MDDM: Chapter 48 Rosencrantz, Guildenstern & Captain Zhang
jbor
jbor at bigpond.com
Mon Apr 15 18:25:31 CDT 2002
Cyrus wrote:
> In another comic scene, Mason and Dixon realize the pranksters must be Darby
> and Cope. When confronted, they confess and reveal they havenĀ¹t been too
> accurate in their measurements. Comedy continues incessant. What are Darby and
> Cope? Chain-men or Chinamen?> 474.14-15 "Pity, really.
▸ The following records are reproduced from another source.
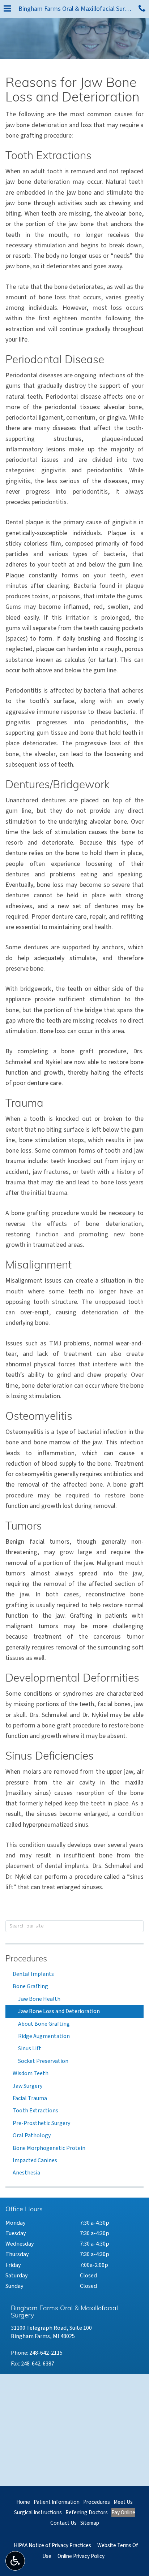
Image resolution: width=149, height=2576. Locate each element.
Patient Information (57, 2502)
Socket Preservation (43, 2061)
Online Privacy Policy (81, 2556)
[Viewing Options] (15, 2561)
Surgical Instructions (38, 2512)
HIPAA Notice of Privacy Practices (52, 2545)
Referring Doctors (86, 2512)
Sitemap (89, 2523)
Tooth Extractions (35, 2111)
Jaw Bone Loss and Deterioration (59, 2011)
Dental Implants (33, 1974)
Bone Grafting (30, 1986)
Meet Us (123, 2502)
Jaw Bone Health (39, 1999)
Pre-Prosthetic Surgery (41, 2123)
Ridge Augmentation (44, 2036)
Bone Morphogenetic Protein (49, 2148)
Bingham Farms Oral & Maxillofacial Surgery (76, 8)
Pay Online (123, 2512)
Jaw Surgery (27, 2086)
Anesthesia (26, 2173)
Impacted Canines (35, 2160)
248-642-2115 (46, 2353)
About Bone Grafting (44, 2024)
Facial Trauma (30, 2098)
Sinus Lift (29, 2048)
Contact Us (63, 2523)
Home (23, 2502)
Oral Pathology (32, 2135)
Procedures (26, 1959)
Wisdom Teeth (30, 2073)
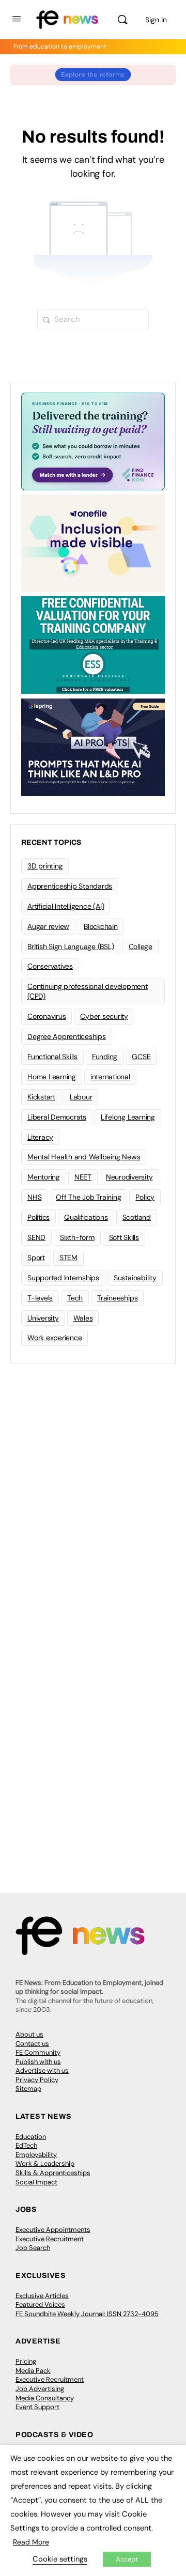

None of us has seen a
> Chinaman before."
The amusing confusion of identities, particularly 471.1-14 and the
Shakespearean echoes at 472.35 and 473 ("well met" ... "Stichomythia" ...
Mason's and Dixon's parodic rhyming couplets at 473.15-18), is very much a
deliberate play on Rosencrantz and Guildenstern, both Shakespeare's original
duo and as they are in Stoppard's travesty, and recalls Eliot's 'Prufrock'
and Beckett's _Waiting for Godot_ as well.
> "Soon," promises the oracular Squire Haligast.
>
> Is this a "prophesy" for the Chinese immigrants soon to arrive in the
> Americas?
>
> http://www.ailf.org/heritage/chinese/essay01.htm
I think it's a forecast of Captain Zhang's imminent appearance at the Camp
(and in the narrative, foreshadowed once already at 142.27), at least.